BEGIN Material for this exercise
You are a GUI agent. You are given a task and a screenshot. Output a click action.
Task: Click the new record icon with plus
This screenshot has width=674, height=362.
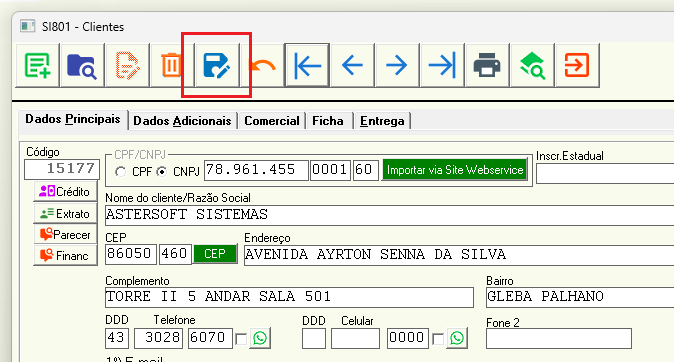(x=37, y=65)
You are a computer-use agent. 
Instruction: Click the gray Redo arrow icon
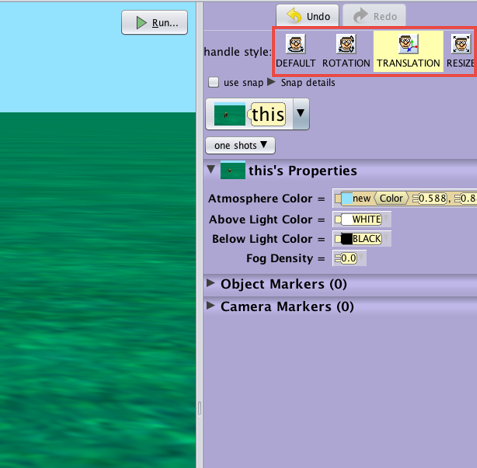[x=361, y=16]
END Material for this exercise
* Task description *
Retype exactly, please, the span from the line holding "This screenshot has width=674, height=362." through the closing line of the data, both ends included, without the pictures.

* Reply to the exercise *
This screenshot has width=674, height=362.
(x=37, y=65)
You are a computer-use agent. 
Instruction: Click the gray Redo arrow icon
[x=361, y=16]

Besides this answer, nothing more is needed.